Additionally, for buildging the predictive model, it's necessary to obtain the n-gram frequency distribution:
# Making ordered data frames of 1-grams, 2-grams, 3-grams
allData = c(sampleTwitter, sampleBlogs, sampleNews)
txt = sent_detect(allData)
txt <- removeNumbers(txt)
txt <- removePunctuation(txt)
txt <- stripWhitespace(txt)
txt <- tolower(txt)
txt <- txt[which(txt!="")]
txt <- data.frame(txt,stringsAsFactors = FALSE)
words = WordTokenizer(txt)
grams = NGramTokenizer(txt)
for(i in 1:length(grams))
{if(length(WordTokenizer(grams[i]))==2) break}
for(j in 1:length(grams))
{if(length(WordTokenizer(grams[j]))==1) break}
# how freqeuntly certain words or pairs of words appear in the dataset?
onegrams <- data.frame(table(words))
onegrams <- onegrams[order(onegrams$Freq, decreasing = TRUE),]
bigrams <- data.frame(table(grams[i:(j-1)]))
bigrams <- bigrams[order(bigrams$Freq, decreasing = TRUE),]
trigrams <- data.frame(table(grams[1:(i-1)]))

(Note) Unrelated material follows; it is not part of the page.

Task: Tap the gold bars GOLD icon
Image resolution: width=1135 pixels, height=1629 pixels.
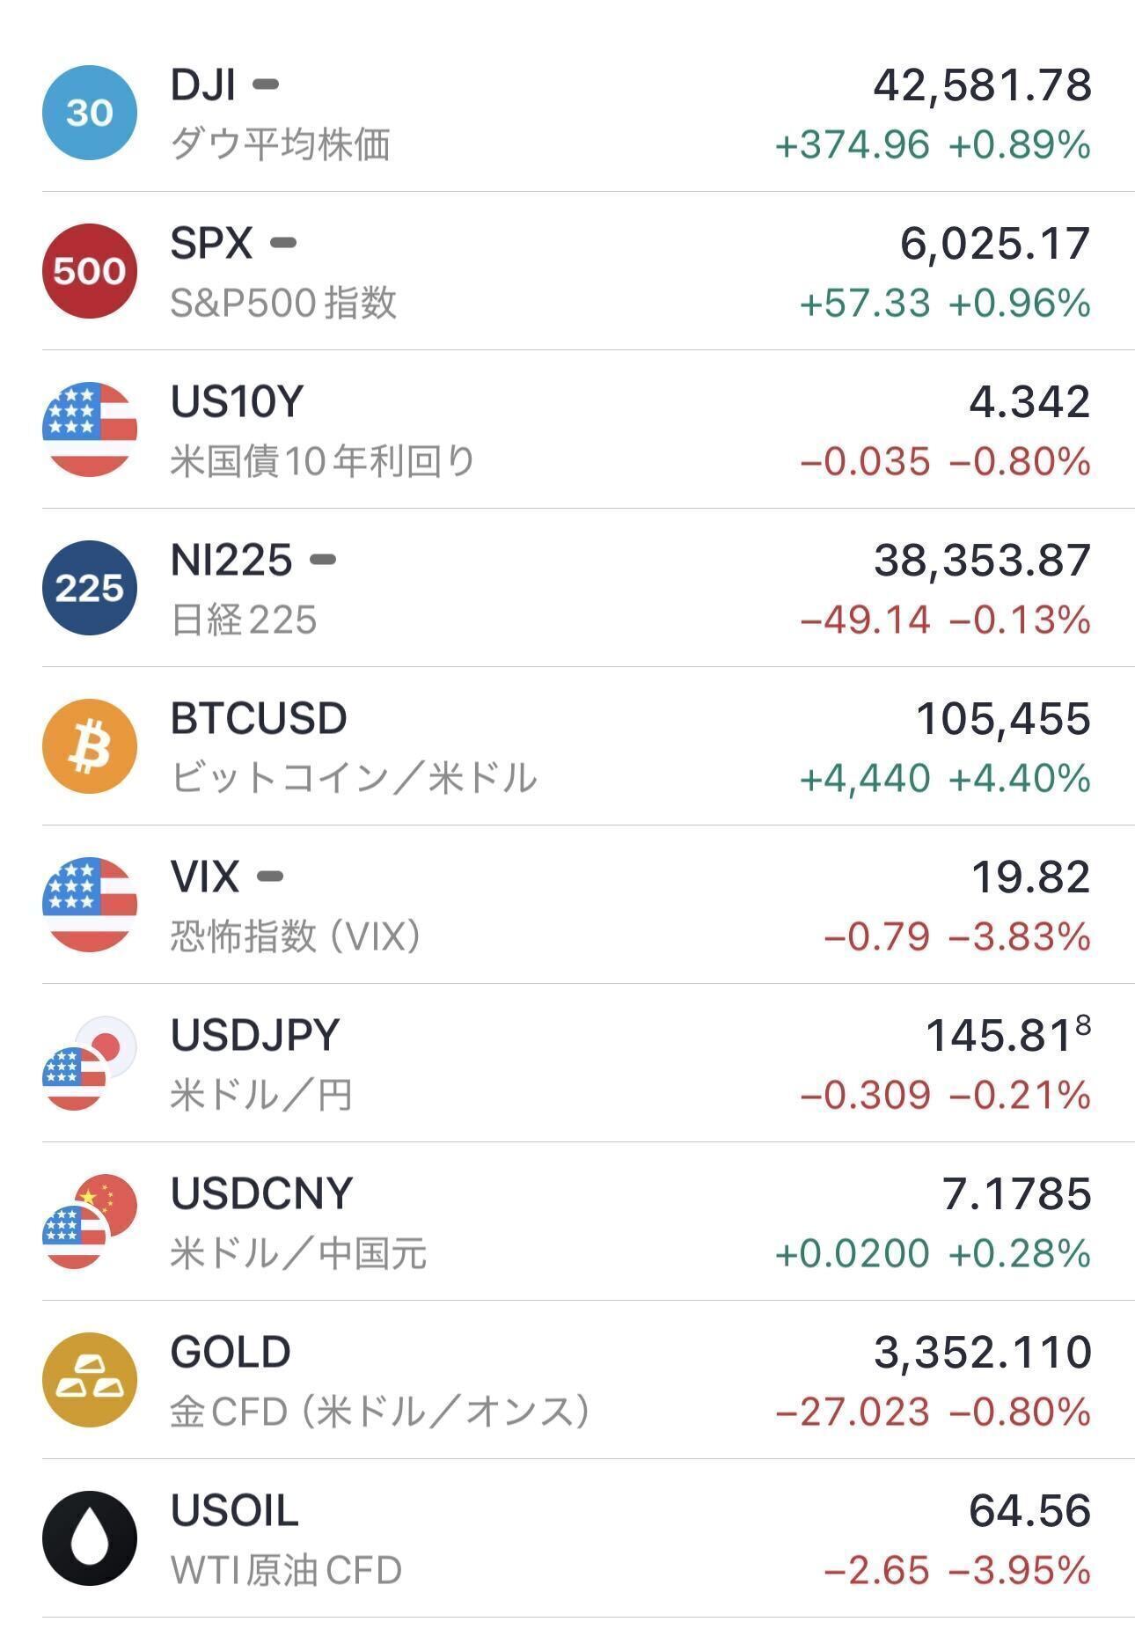Action: 90,1380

trigrams <- trigrams[order(trigrams$Freq, decreasing = TRUE),]
remove(i,j,grams)
The ngrams will be used to inform the model on the probability that a given word shows up after one or a pair of words.
quantile(onegrams$Freq)
## 0% 25% 50% 75% 100%
## 1 1 1 3 4066
quantile(bigrams$Freq)
## 0% 25% 50% 75% 100%
## 1 1 1 1 382
quantile(trigrams$Freq)
## 0% 25% 50% 75% 100%
## 1 1 1 1 36
The top 1-gram, 2-gram, and 3-gram words are highlighted in the following word clouds.
Given that the main goal of this projecto is to build a predictive model to predict the words that follow an input in a shiny application, the challenge is to build an accurate model that is fast and yet with low demand of memory to run. Therefore, the training and test steps should be focused on the parameters optimization of the model given these constraints, even if it requires lower predictive power.
I will explore other sampling sizes and tools for reading data as blocks. Also, I need to better explore other tools for tokenization and dictionary building for multiple ngrams.